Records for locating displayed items
---
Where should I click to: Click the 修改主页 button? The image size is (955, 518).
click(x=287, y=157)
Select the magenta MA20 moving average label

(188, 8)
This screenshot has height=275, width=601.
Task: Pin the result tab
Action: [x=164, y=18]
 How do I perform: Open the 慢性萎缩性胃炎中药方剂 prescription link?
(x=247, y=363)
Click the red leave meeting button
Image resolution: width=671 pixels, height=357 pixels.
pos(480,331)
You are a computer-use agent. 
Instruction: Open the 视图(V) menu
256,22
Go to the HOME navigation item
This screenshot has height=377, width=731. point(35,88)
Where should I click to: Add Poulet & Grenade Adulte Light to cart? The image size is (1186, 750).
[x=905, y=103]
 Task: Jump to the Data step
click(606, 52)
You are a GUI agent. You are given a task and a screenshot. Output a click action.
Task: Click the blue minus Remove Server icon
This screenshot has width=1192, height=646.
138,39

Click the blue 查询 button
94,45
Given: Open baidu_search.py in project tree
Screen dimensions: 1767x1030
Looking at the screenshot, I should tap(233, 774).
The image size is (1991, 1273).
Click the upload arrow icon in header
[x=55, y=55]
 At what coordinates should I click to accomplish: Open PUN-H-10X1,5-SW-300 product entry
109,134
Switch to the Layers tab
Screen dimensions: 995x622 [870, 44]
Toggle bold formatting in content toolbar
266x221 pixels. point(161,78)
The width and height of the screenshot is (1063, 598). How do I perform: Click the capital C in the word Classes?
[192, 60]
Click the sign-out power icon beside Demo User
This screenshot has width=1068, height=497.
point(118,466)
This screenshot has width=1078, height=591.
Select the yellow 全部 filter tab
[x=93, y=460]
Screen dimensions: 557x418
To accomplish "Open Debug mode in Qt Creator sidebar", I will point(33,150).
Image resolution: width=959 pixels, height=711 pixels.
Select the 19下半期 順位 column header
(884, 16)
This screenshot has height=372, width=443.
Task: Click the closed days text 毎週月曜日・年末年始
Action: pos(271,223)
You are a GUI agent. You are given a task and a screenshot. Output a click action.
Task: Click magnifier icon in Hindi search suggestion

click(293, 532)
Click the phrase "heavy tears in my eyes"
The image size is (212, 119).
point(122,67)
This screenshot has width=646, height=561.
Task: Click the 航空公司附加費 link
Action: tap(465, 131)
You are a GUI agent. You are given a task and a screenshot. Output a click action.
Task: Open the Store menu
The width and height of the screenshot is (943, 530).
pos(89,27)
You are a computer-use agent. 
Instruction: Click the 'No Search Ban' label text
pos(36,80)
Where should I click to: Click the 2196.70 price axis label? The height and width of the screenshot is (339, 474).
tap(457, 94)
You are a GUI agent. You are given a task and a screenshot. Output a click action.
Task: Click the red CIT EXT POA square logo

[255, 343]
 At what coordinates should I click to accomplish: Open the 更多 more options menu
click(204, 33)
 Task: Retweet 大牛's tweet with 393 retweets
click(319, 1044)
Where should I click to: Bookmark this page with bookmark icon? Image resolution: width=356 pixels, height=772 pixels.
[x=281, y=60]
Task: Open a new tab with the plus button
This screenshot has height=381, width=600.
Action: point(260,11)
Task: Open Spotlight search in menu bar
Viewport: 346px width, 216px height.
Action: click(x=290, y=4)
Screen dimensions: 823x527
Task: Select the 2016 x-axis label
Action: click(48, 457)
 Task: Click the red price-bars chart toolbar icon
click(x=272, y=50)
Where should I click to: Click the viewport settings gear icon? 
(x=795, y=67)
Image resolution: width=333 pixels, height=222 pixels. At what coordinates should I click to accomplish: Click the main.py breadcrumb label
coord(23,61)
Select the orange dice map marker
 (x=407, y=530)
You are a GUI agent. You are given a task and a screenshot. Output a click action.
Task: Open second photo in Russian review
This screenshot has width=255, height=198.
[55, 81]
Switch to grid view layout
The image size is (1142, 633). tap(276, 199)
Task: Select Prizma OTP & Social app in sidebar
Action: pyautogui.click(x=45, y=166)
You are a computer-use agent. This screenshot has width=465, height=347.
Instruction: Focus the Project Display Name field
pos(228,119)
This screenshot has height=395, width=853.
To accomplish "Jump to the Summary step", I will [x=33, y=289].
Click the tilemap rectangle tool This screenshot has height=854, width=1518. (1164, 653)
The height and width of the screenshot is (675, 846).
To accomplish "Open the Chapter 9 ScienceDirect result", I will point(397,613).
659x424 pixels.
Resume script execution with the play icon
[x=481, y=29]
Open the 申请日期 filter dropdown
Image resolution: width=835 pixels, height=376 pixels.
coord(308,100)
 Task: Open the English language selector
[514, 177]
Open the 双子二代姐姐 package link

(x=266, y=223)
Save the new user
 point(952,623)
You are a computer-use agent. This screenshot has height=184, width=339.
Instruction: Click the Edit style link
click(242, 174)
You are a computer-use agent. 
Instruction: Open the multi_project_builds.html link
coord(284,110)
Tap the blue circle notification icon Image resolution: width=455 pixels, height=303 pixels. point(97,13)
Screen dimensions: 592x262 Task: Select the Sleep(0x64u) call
---
- **EXERCISE DETAILS**: Please transcribe all of the lines above exactly as they appear.

- **COMPLETE OUTPUT**:
Where should I click to: Click the 修改主页 button? The image size is (955, 518).
click(x=287, y=157)
Select the magenta MA20 moving average label

(188, 8)
This screenshot has height=275, width=601.
Task: Pin the result tab
Action: [x=164, y=18]
 How do I perform: Open the 慢性萎缩性胃炎中药方剂 prescription link?
(x=247, y=363)
Click the red leave meeting button
Image resolution: width=671 pixels, height=357 pixels.
pos(480,331)
You are a computer-use agent. 
Instruction: Open the 视图(V) menu
256,22
Go to the HOME navigation item
This screenshot has height=377, width=731. point(35,88)
Where should I click to: Add Poulet & Grenade Adulte Light to cart? The image size is (1186, 750).
[x=905, y=103]
 Task: Jump to the Data step
click(606, 52)
You are a GUI agent. You are given a task and a screenshot. Output a click action.
Task: Click the blue minus Remove Server icon
This screenshot has width=1192, height=646.
138,39

Click the blue 查询 button
94,45
Given: Open baidu_search.py in project tree
Screen dimensions: 1767x1030
Looking at the screenshot, I should tap(233, 774).
The image size is (1991, 1273).
Click the upload arrow icon in header
[x=55, y=55]
 At what coordinates should I click to accomplish: Open PUN-H-10X1,5-SW-300 product entry
109,134
Switch to the Layers tab
Screen dimensions: 995x622 [870, 44]
Toggle bold formatting in content toolbar
266x221 pixels. point(161,78)
The width and height of the screenshot is (1063, 598). How do I perform: Click the capital C in the word Classes?
[192, 60]
Click the sign-out power icon beside Demo User
This screenshot has width=1068, height=497.
point(118,466)
This screenshot has width=1078, height=591.
Select the yellow 全部 filter tab
[x=93, y=460]
Screen dimensions: 557x418
To accomplish "Open Debug mode in Qt Creator sidebar", I will point(33,150).
Image resolution: width=959 pixels, height=711 pixels.
Select the 19下半期 順位 column header
(884, 16)
This screenshot has height=372, width=443.
Task: Click the closed days text 毎週月曜日・年末年始
Action: pos(271,223)
You are a GUI agent. You are given a task and a screenshot. Output a click action.
Task: Click magnifier icon in Hindi search suggestion

click(293, 532)
Click the phrase "heavy tears in my eyes"
The image size is (212, 119).
point(122,67)
This screenshot has width=646, height=561.
Task: Click the 航空公司附加費 link
Action: tap(465, 131)
You are a GUI agent. You are given a task and a screenshot. Output a click action.
Task: Open the Store menu
The width and height of the screenshot is (943, 530).
pos(89,27)
You are a computer-use agent. 
Instruction: Click the 'No Search Ban' label text
pos(36,80)
Where should I click to: Click the 2196.70 price axis label? The height and width of the screenshot is (339, 474).
tap(457, 94)
You are a GUI agent. You are given a task and a screenshot. Output a click action.
Task: Click the red CIT EXT POA square logo

[255, 343]
 At what coordinates should I click to accomplish: Open the 更多 more options menu
click(204, 33)
 Task: Retweet 大牛's tweet with 393 retweets
click(319, 1044)
Where should I click to: Bookmark this page with bookmark icon? Image resolution: width=356 pixels, height=772 pixels.
[x=281, y=60]
Task: Open a new tab with the plus button
This screenshot has height=381, width=600.
Action: point(260,11)
Task: Open Spotlight search in menu bar
Viewport: 346px width, 216px height.
Action: click(x=290, y=4)
Screen dimensions: 823x527
Task: Select the 2016 x-axis label
Action: click(48, 457)
 Task: Click the red price-bars chart toolbar icon
click(x=272, y=50)
Where should I click to: Click the viewport settings gear icon? 
(x=795, y=67)
Image resolution: width=333 pixels, height=222 pixels. At what coordinates should I click to accomplish: Click the main.py breadcrumb label
coord(23,61)
Select the orange dice map marker
 (x=407, y=530)
You are a GUI agent. You are given a task and a screenshot. Output a click action.
Task: Open second photo in Russian review
This screenshot has width=255, height=198.
[55, 81]
Switch to grid view layout
The image size is (1142, 633). tap(276, 199)
Task: Select Prizma OTP & Social app in sidebar
Action: pyautogui.click(x=45, y=166)
You are a computer-use agent. This screenshot has width=465, height=347.
Instruction: Focus the Project Display Name field
pos(228,119)
This screenshot has height=395, width=853.
To accomplish "Jump to the Summary step", I will [x=33, y=289].
Click the tilemap rectangle tool This screenshot has height=854, width=1518. (1164, 653)
The height and width of the screenshot is (675, 846).
To accomplish "Open the Chapter 9 ScienceDirect result", I will point(397,613).
659x424 pixels.
Resume script execution with the play icon
[x=481, y=29]
Open the 申请日期 filter dropdown
Image resolution: width=835 pixels, height=376 pixels.
coord(308,100)
 Task: Open the English language selector
[514, 177]
Open the 双子二代姐姐 package link

(x=266, y=223)
Save the new user
 point(952,623)
You are a computer-use agent. This screenshot has height=184, width=339.
Instruction: Click the Edit style link
click(242, 174)
You are a computer-use agent. 
Instruction: Open the multi_project_builds.html link
coord(284,110)
Tap the blue circle notification icon Image resolution: width=455 pixels, height=303 pixels. point(97,13)
Screen dimensions: 592x262 Task: Select the Sleep(0x64u) call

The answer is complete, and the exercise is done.